Mali: scission au sein du groupe Ansar Dine

Les soldats du contingent africain sont arrivés jeudi à Merkala.
Photo: Eric Feferberg Les soldats du contingent africain sont arrivés jeudi à Merkala.

L’aviation française a mené jeudi des raids aériens au sud de Gao dans le nord-est du Mali, près de la frontière nigérienne, au moment où des islamistes touareg issus du groupe armé Ansar Dine créaient un nouveau mouvement prônant une solution pacifique»au conflit.


Les avions français ont frappé dans la nuit de mercredi à jeudi des positions des groupes islamistes armés à Ansongo, localité située à 80 kilomètres au sud de Gao et à une distance équivalente de la frontière nigérienne, selon des sources de sécurité du Mali et du Niger.
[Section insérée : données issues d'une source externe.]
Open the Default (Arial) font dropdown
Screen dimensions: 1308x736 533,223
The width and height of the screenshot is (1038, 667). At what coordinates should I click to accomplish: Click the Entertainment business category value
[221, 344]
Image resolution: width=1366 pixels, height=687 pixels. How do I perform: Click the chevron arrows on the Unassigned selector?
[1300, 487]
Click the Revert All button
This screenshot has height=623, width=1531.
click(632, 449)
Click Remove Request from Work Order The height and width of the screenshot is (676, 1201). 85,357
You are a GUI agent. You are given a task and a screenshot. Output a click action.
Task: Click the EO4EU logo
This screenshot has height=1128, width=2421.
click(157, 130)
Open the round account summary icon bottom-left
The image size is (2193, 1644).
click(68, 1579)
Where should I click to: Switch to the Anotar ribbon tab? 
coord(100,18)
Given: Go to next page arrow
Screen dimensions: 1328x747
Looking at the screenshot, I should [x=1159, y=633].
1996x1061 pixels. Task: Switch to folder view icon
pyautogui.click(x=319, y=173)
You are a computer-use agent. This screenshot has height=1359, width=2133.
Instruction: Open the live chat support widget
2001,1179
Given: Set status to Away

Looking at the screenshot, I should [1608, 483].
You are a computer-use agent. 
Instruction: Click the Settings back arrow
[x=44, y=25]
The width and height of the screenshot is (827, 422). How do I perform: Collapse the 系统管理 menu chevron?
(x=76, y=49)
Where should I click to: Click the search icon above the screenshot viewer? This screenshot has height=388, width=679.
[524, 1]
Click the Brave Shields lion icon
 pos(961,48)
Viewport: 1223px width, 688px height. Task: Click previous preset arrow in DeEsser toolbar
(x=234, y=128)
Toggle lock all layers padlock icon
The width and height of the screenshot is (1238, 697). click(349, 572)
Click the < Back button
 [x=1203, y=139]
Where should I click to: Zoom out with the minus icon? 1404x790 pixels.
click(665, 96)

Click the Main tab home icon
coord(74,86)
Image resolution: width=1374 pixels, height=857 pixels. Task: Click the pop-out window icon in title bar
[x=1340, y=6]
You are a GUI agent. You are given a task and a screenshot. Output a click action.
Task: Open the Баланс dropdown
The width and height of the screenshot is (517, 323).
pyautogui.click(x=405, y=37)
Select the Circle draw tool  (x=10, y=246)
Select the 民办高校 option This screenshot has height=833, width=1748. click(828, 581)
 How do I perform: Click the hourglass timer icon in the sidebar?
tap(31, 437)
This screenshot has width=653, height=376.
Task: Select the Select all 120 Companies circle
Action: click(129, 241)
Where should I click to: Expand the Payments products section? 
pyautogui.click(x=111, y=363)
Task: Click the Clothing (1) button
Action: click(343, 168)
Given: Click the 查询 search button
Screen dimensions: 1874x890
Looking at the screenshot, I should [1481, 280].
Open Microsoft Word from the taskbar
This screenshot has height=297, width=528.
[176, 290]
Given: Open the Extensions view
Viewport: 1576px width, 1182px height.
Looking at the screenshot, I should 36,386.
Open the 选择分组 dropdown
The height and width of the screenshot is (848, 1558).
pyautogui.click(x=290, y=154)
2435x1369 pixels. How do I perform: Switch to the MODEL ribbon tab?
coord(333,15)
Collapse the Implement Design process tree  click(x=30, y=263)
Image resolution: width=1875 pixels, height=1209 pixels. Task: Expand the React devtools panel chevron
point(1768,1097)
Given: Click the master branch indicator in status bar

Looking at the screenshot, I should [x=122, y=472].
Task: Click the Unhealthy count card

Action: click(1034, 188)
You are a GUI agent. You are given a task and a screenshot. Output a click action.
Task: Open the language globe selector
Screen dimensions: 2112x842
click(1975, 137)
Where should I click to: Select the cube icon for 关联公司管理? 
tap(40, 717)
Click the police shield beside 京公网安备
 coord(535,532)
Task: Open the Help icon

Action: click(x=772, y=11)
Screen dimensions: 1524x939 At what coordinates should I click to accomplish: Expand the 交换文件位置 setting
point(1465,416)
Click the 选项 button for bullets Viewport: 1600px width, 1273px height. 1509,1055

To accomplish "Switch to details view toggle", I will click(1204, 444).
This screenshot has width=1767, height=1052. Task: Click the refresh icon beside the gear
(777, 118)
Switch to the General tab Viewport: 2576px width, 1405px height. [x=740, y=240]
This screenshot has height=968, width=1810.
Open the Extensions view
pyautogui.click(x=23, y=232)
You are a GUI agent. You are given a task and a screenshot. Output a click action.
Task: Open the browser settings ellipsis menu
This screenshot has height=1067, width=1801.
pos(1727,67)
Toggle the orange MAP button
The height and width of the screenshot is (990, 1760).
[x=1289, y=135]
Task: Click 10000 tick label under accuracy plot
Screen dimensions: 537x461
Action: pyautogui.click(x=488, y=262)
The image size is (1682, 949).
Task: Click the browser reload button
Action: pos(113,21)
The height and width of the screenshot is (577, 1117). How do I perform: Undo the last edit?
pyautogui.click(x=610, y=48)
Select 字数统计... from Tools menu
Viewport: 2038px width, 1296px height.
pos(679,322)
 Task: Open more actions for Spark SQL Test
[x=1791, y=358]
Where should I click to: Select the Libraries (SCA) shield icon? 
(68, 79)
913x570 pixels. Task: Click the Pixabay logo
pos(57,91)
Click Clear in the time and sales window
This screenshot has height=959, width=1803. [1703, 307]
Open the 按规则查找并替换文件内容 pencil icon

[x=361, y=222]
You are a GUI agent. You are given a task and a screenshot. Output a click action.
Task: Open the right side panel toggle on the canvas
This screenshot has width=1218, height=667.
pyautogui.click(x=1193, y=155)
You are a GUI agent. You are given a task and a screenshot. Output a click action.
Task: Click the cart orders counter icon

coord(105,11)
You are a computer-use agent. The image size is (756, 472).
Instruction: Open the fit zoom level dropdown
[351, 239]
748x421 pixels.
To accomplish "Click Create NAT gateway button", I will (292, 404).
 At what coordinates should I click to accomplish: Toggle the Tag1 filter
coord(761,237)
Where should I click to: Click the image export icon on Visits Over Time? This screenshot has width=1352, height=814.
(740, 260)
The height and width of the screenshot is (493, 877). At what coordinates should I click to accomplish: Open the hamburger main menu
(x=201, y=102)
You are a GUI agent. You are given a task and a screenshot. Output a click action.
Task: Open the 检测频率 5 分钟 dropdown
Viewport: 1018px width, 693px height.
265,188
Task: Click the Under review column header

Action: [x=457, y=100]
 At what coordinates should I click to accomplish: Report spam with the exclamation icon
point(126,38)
Plus de 2000 soldats tchadiens et 500 nigériens sont en cours de déploiement à Ouallam au Niger, non loin de la frontière malienne. Ils seraient chargés d’ouvrir une nouvelle voie pour aller chasser les groupes islamistes armés au Mali, dans le cadre de la force d’intervention africaine, sous mandat de l’ONU, chargée de relayer à terme l’armée française au Mali, selon des sources militaires.


Au Niger, un important convoi de soldats tchadiens est arrivé jeudi matin à Niamey.


Ces nouveaux raids français ont lieu alors que l’un des trois groupes islamistes armés qui occupent le nord du Mali, Ansar Dine, s’est scindé en deux, une partie de ses membres appelant jeudi à une solution pacifique.


Le nouveau groupe s’appelle Mouvement islamique de l’Azawad (MIA), l’Azawad étant le nom que les Touaregs donnent au Nord du Mali.


«Le MIA affirme de la manière la plus solennelle qu’il se démarque totalement de tout groupe terroriste, condamne et rejette toute forme d’extrémisme et de terrorisme et s’engage à les combattre», affirme-t-il dans un communiqué reçu par l’AFP.


«Le MIA réaffirme son indépendance et sa volonté d’aller vers une solution pacifique» à la crise au Mali, ajoute-t-il. Le nouveau groupe dit occuper la région de Kidal, à plus de 1500 ki;omètres au nord-est de Bamako. Le MIA demande à Bamako et à Paris un arrêt des hostilités pour entamer un «dialogue politique inclusif» .


Ce nouveau mouvement, dont le secrétaire général Alghabasse Ag Intalla est issu d’une des grandes familles touareg de la région de Kidal, dit être issu de l’aile modérée d’Ansar Dine, groupe dirigé par un ex-rebelle touareg malien, Iyad Ag Ghaly.


Depuis des mois, des médiateurs ouest-africains et algériens tentaient de dissocier Ansar Dine des deux autres groupes islamistes armés présents dans le nord du Mali, en grande partie composés d’étrangers: Al-Qaïda au Maghreb islamique (AQMI) et le Mouvement pour l’unicité et le djihad en Afrique de l’Ouest (MUJAO).